The Oxford English Dictionary says that placebo was the name given to Vespers in the Office for the Dead because the first antiphonal response began with the Latin placebo ("I shall please"). Verse 9 of Psalm 116 in the King James version of the Bible goes, "I will walk before the Lord in the land of the living," but somehow an error turned "I will walk" into "I will please." So placebo gradually became a synonym for an inert or harmless medicine given to please the patient. In 1811 the term first came into use as "medicine prescribed more to please the patient than for its therapeutic effectiveness."
Henry Beecher, a Harvard professor who provided the foundation for most subsequent observations of the placebo and its effects, wrote of its common purpose "as a psychological instrument in the therapy of certain ailments arising out of mental illness, as a resource of the harassed doctor in dealing with a neurotic patient to determine the true effect of drugs apart from suggestion, in experimental work, as a device for eliminating bias not only on the part of the patients but also, when used as an unknown, of the observer, and, finally, as a tool of importance in the study of mechanisms of drug action" (Beecher 1955). Placebos are used today in two ways: in clinical trials as a substitute for treatment and in practice as therapy. These are quite separate purposes.
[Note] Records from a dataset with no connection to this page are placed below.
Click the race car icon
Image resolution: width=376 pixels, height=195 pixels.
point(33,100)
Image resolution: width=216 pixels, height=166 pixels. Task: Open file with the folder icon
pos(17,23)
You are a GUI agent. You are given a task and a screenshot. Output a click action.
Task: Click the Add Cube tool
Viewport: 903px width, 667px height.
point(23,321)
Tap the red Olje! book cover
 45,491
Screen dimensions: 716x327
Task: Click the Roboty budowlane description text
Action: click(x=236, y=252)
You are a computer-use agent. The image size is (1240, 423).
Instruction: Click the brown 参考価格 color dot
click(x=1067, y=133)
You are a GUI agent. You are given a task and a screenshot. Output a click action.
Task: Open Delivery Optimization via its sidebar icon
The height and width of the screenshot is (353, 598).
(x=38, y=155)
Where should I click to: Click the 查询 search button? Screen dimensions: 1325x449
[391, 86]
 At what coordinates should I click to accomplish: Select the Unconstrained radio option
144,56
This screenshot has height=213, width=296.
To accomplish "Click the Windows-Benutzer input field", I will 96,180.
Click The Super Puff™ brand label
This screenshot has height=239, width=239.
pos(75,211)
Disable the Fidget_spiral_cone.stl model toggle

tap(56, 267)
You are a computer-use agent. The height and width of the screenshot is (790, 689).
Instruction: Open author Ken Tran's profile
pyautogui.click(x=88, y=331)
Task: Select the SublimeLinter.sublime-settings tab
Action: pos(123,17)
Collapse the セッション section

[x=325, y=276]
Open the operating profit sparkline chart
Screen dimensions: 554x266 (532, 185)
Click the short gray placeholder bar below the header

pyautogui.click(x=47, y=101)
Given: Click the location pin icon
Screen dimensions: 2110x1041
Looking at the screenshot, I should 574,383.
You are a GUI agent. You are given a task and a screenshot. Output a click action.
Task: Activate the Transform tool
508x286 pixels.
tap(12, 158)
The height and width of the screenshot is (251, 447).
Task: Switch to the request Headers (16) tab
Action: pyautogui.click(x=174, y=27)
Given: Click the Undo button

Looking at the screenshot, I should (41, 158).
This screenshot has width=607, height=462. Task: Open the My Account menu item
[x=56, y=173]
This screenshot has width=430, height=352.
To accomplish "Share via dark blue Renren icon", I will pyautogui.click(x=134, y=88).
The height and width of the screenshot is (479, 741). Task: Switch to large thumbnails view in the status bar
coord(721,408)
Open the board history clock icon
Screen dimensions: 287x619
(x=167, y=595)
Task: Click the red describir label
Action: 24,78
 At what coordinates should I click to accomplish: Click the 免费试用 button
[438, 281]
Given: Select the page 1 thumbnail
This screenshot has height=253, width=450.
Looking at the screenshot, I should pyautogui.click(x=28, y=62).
To evaluate the effect of any proposed new treatment, controlled clinical trials are needed. To be controlled, a clinical trial must have four features: (1) random assignment of subjects to therapeutic or control groups, (2) a double-blind structure, (3) placebo control to minimize bias, and (4) enough subjects to satisfy statistical requirements specified beforehand. Let me give an example.
Duodenal Ulcer Trials
To find out whether a new drug relieves pain or speeds healing of duodenal ulcers, a group of patients each of whom has dyspepsia and an ulcer crater seen at endoscopy receive a new drug. Because duodenal ulcers tend to heal on their own with almost any treatment or even no treatment, patients taking a new drug must be compared to others who receive no treatment. If patients know what they are ingesting, any improvement might be psychological, thanks to their faith in a new wonder drug or the extra attention lavished on them by the doctors. A control group therefore receives an inactive substitute identical in appearance to the active drug. The substitute is called a placebo.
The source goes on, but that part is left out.